Hi all,
this is my first post, as I am new to SOLR (some Lucene exp).
I am trying to load data from an existing datamart into SOLR using the
DataImportHandler but in my opinion it is too slow due to the special
structure of the datamart I have to use.
Root Cause:
This datamart uses a row based approach (pivot) to present its data. It
was so done to allow adding more attributes to the data set without
having to change the table structure.
Impact:
To use the DataImportHandler, i have to pivot the data to create again
one row per data set. Unfortunately, this results in more and less
performant queries. Moreover, there are sometimes multiple rows for a
single attribute, that require separate queries - or more tricky
subselects that probably don't speed things up.

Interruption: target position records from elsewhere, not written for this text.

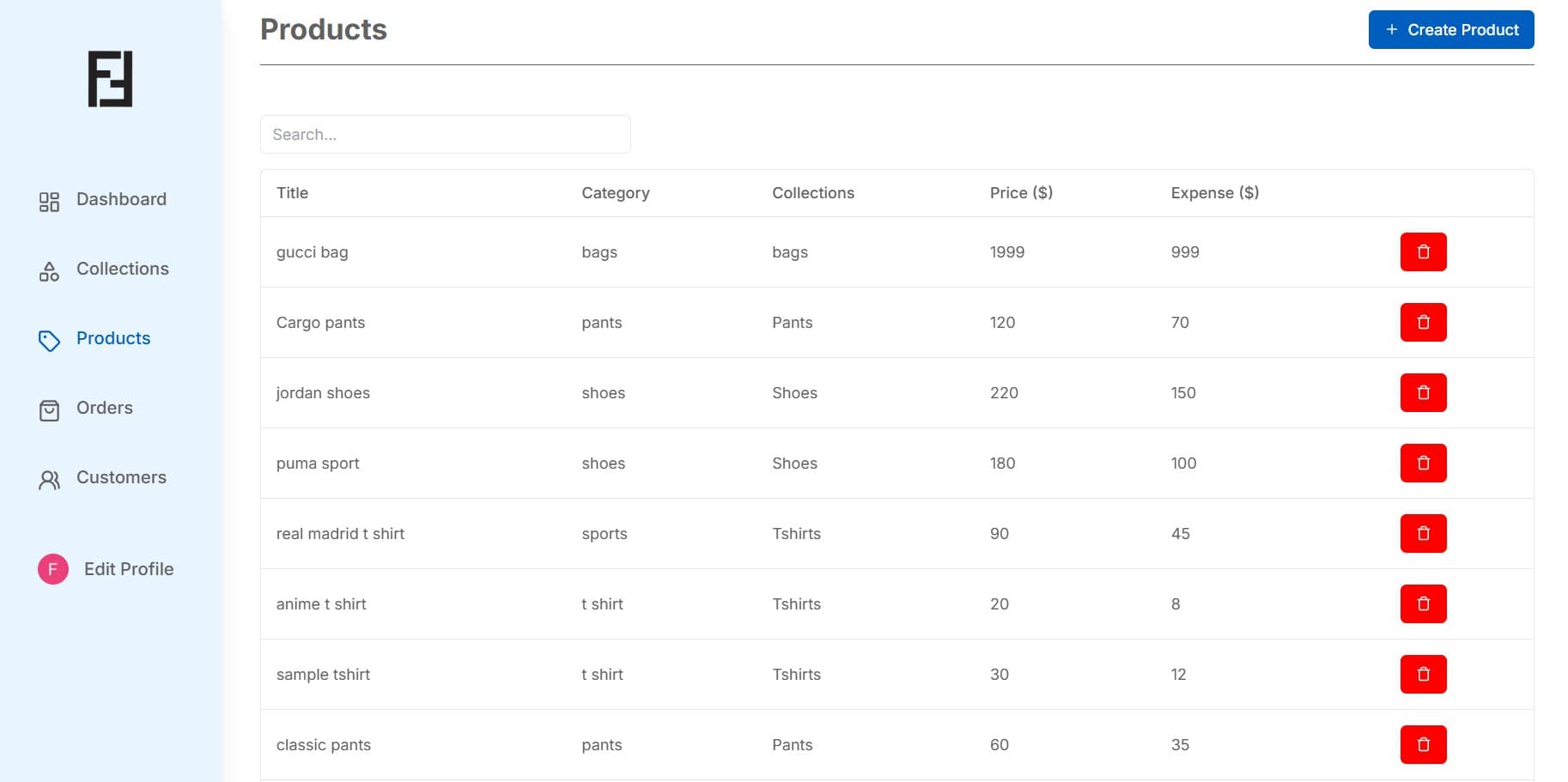This screenshot has height=782, width=1568.
Task: Focus the product Search field
Action: (x=445, y=135)
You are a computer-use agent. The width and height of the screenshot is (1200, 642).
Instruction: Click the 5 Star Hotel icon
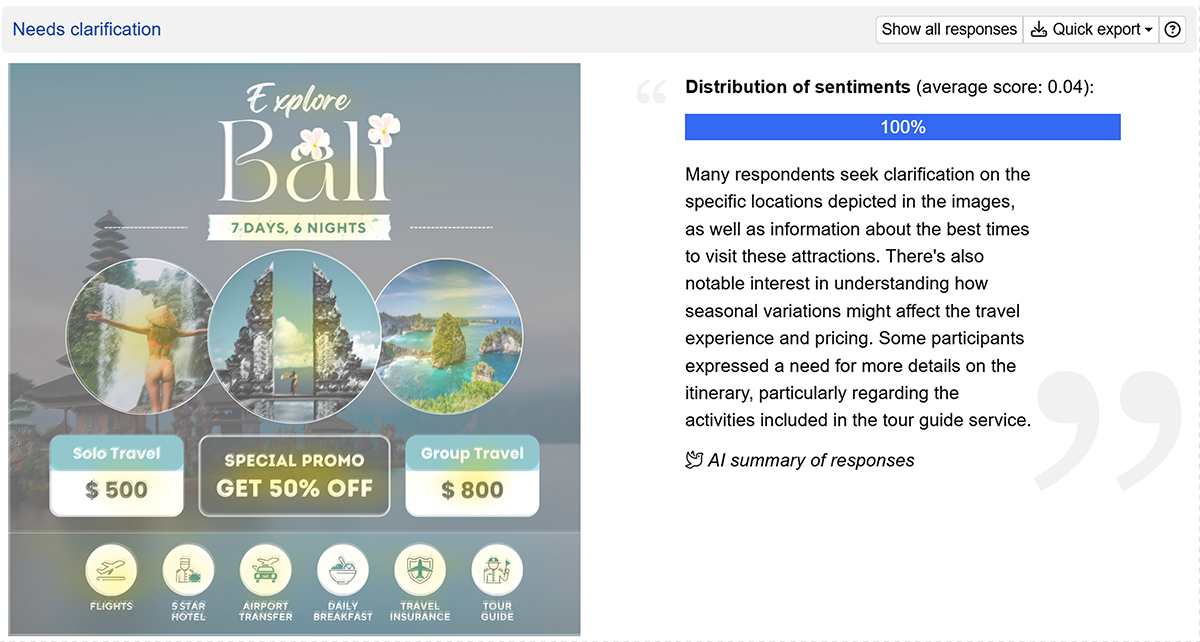pos(188,572)
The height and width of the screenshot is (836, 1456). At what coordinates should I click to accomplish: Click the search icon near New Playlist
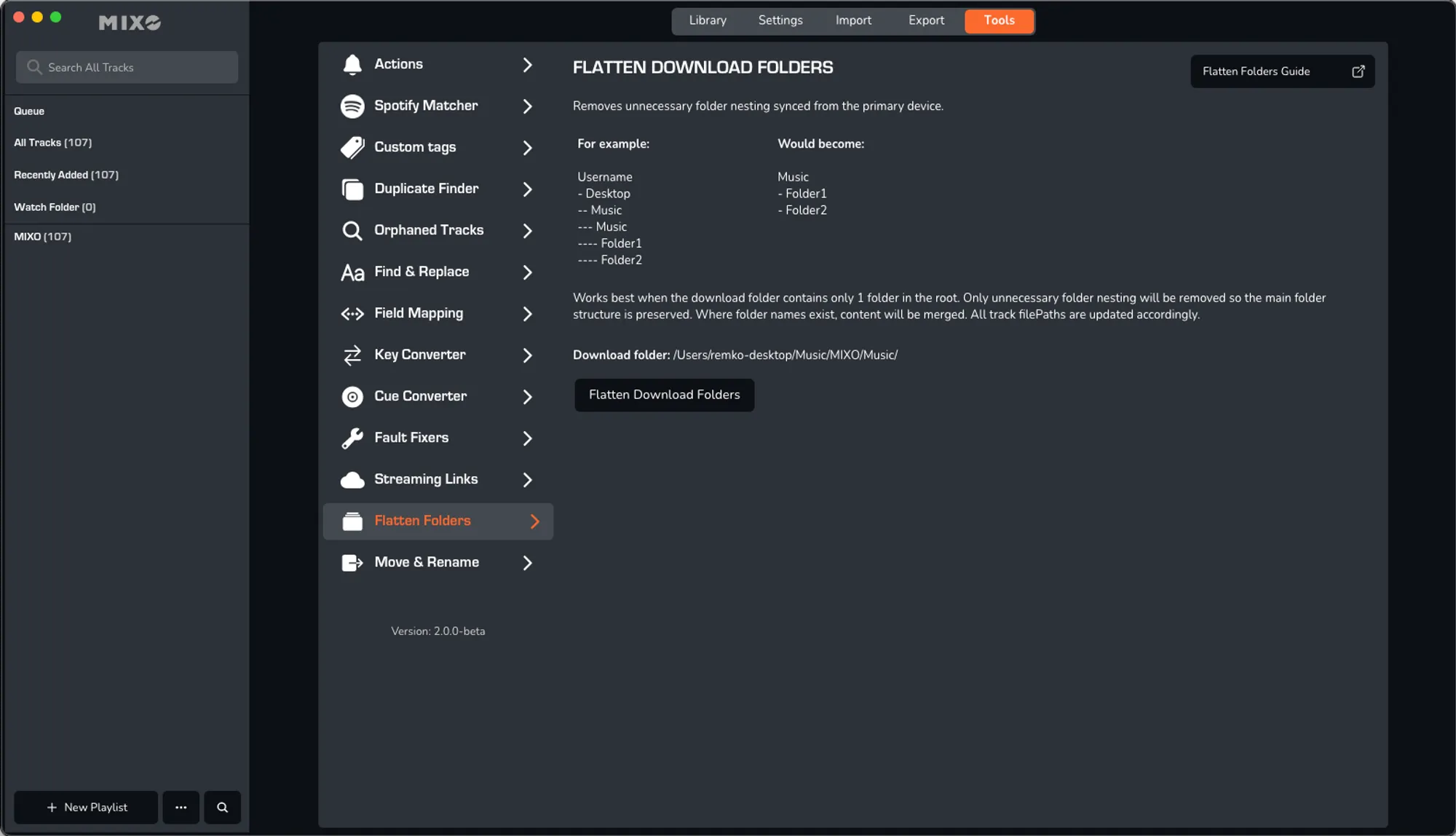click(223, 807)
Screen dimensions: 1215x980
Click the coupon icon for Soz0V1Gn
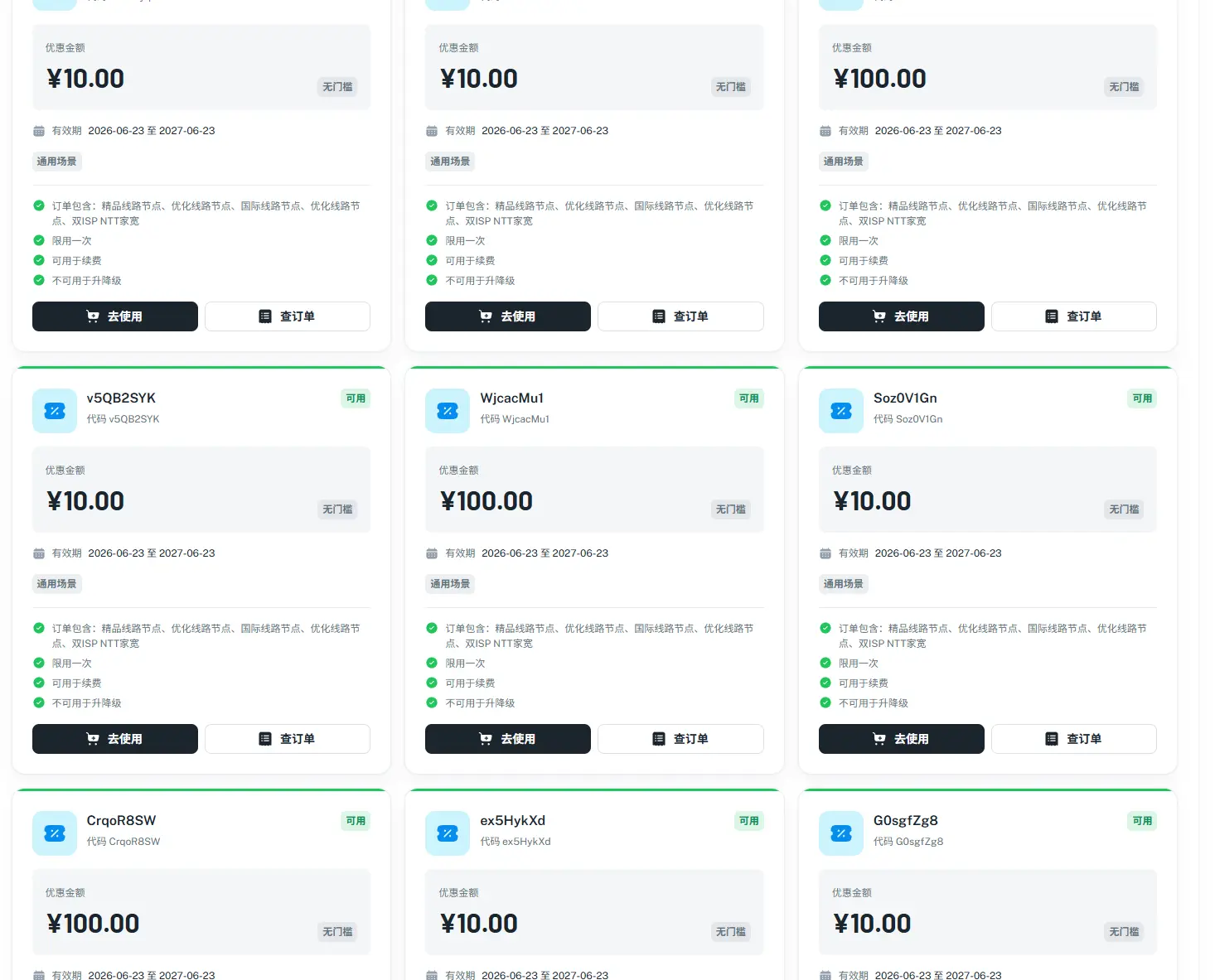[841, 411]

Here is an example of the relation between DB requests, row fetches and
actual number of documents created:
<lst name="statusMessages">
<str name="Total Requests made to DataSource">3737</str>
<str name="Total Rows Fetched">5380</str>
<str name="Total Documents Skipped">0</str>
<str name="Full Dump Started">2009-07-22 18:19:06</str>
−
<str name="">
Indexing completed. Added/Updated: 934 documents. Deleted 0 documents.
</str>
<str name="Committed">2009-07-22 18:22:29</str>
<str name="Optimized">2009-07-22 18:22:29</str>
<str name="Time taken ">0:3:22.484</str>
</lst>
(Full index creation.)
There are about half a million data sets, in total. That would require
about 30h for indexing? My feeling is that there are far too many row
fetches per data set.
I am testing it on a smaller machine (2GB, Windows :-( ), Tomcat6 using
around 680MB RAM, Java6. I haven't changed the Lucene configuration
(merge factor 10, ram buffer size 32).
Possible solutions?
A) Write my own DataImportHandler?
B) Write my own "MultiRowTransformer" that accepts several rows as input
argument (not sure this is a valid option)?
C) Approach the DB developers to add a flat table with one data set per row?
D) ...?
If someone would like to share their experiences, that would be great!
Thanks a lot!
Chantal
--
Chantal Ackermann